Quelle est la stratégie du groupe ?
La mission d'Arpej est outre de loger les jeunes, de créer du lien social entre eux, de veiller au bien-être des résidents et de les accompagner dans leur vie future. Il faut avoir en tête que les jeunes sont tous différents. La moyenne d'âge est de 24 ans sur les 13 200 locataires. 7 % ont plus de 30 ans. Mais pour la majeure partie, ils n'ont potentiellement pas de vie passée en logement autonome.
Nous proposons des logements pratiques et fonctionnels mais aussi propres à ce que les jeunes puissent prendre des repères. Notre but est que les jeunes bénéficient d'un logement en toute autonomie et puissent avoir des espaces collectifs dans lesquels ils peuvent s'épanouir.
C'est vraiment votre marque de fabrique ?
Notre proposition comprend deux types de salle, "life place", une salle de convivialité permettant de se retrouver et "workplace", une salle d'étude ou de travail pour des travaux de groupe. Cela nous semble très important. Il y a pour nous un constat suivant : les jeunes sont hyperconnectés mais en fait terriblement seuls. Ces espaces doivent créer du lien, des possibilités de se retrouver.

» TÂCHES À RÉALISER:
a) Peux-tu renvoyer le passage de l'extrait sur Arpej qui commence aux mots "Quelle est la" et s'arrête après "en logement autonome." ?
b) Peux-tu réécrire sous forme de liste le paragraphe de l'extrait sur Arpej qui commence par « Notre proposition comprend », en gardant ses faits principaux ?
Les enregistrements qui suivent n'ont aucun rapport avec l'extrait sur Arpej.

» DONNÉES FOURNIES:
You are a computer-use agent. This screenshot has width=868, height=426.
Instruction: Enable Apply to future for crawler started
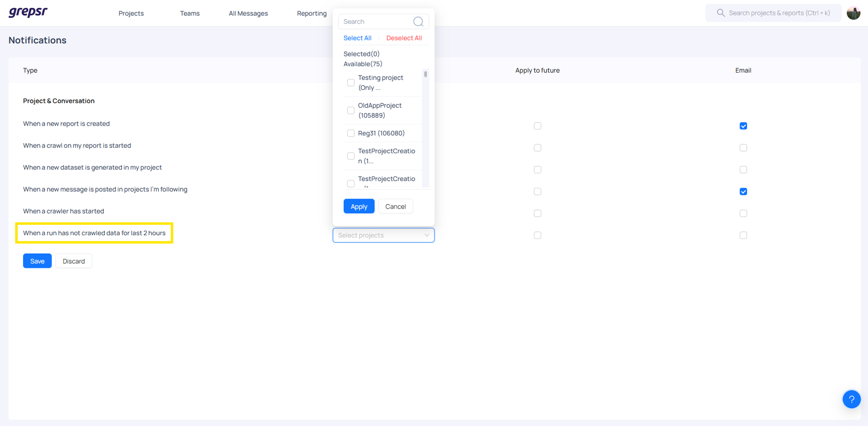pos(537,213)
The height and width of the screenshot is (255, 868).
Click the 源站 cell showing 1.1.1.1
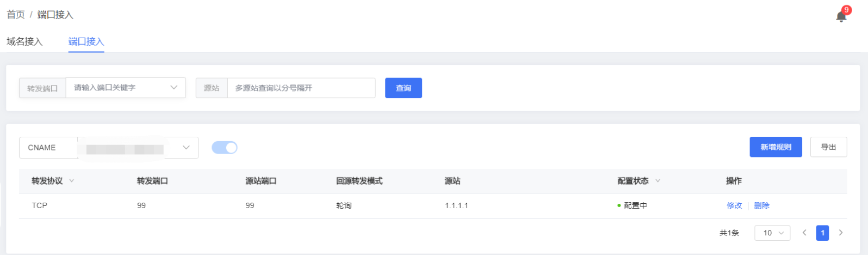(x=456, y=205)
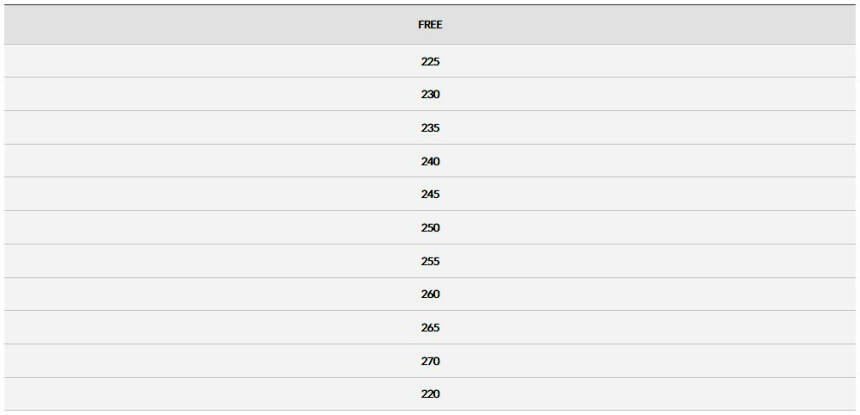Select the highest value in FREE column
Viewport: 860px width, 415px height.
(430, 361)
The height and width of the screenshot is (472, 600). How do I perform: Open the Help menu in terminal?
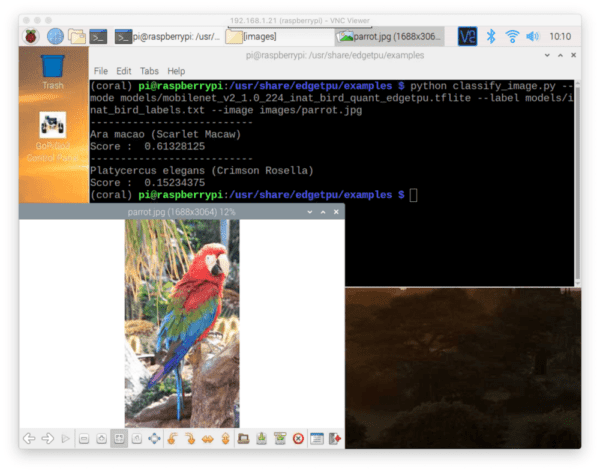(176, 72)
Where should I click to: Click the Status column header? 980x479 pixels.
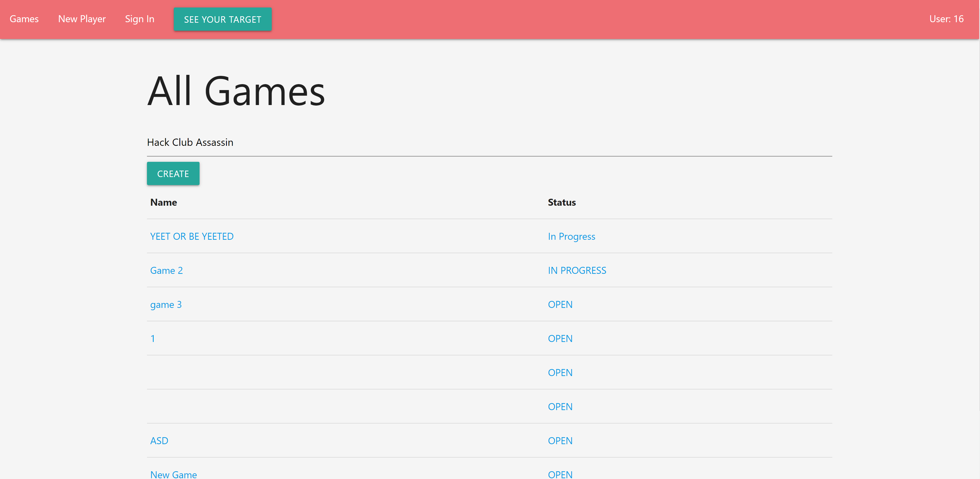coord(562,202)
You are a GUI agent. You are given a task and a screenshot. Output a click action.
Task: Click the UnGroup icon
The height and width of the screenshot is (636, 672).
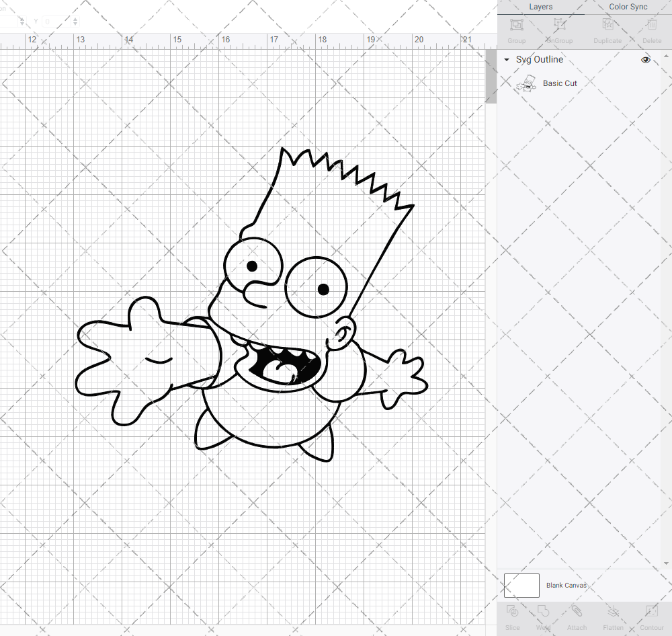pos(559,28)
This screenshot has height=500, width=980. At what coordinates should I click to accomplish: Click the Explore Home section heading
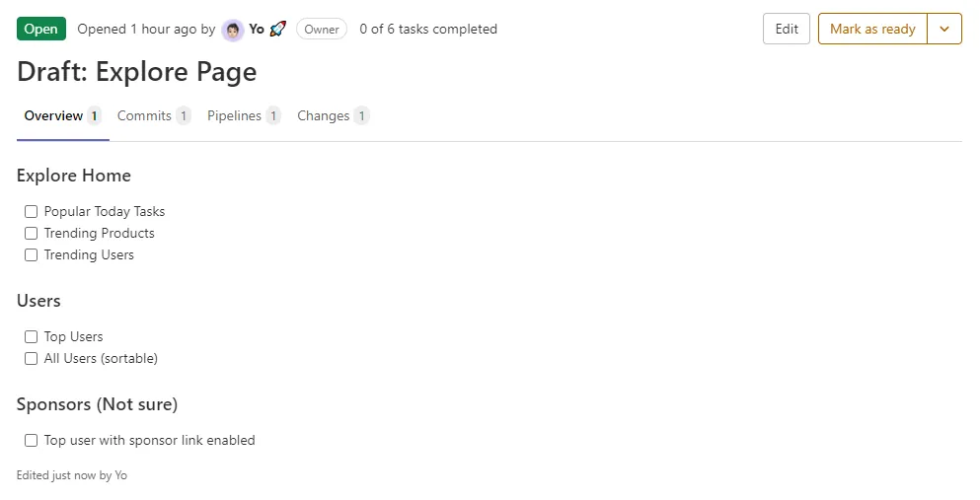pyautogui.click(x=74, y=176)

» RÉPONSES:
a)
Quelle est la stratégie du groupe ?
La mission d'Arpej est outre de loger les jeunes, de créer du lien social entre eux, de veiller au bien-être des résidents et de les accompagner dans leur vie future. Il faut avoir en tête que les jeunes sont tous différents. La moyenne d'âge est de 24 ans sur les 13 200 locataires. 7 % ont plus de 30 ans. Mais pour la majeure partie, ils n'ont potentiellement pas de vie passée en logement autonome.

b)
- Deux types de salle sont proposés :
  - « life place », une salle de convivialité pour se retrouver ;
  - « workplace », une salle d'étude ou de travail pour les travaux de groupe.
- Ces salles sont jugées très importantes.
- Constat : les jeunes sont hyperconnectés mais terriblement seuls.
- Ces espaces doivent créer du lien et des possibilités de se retrouver.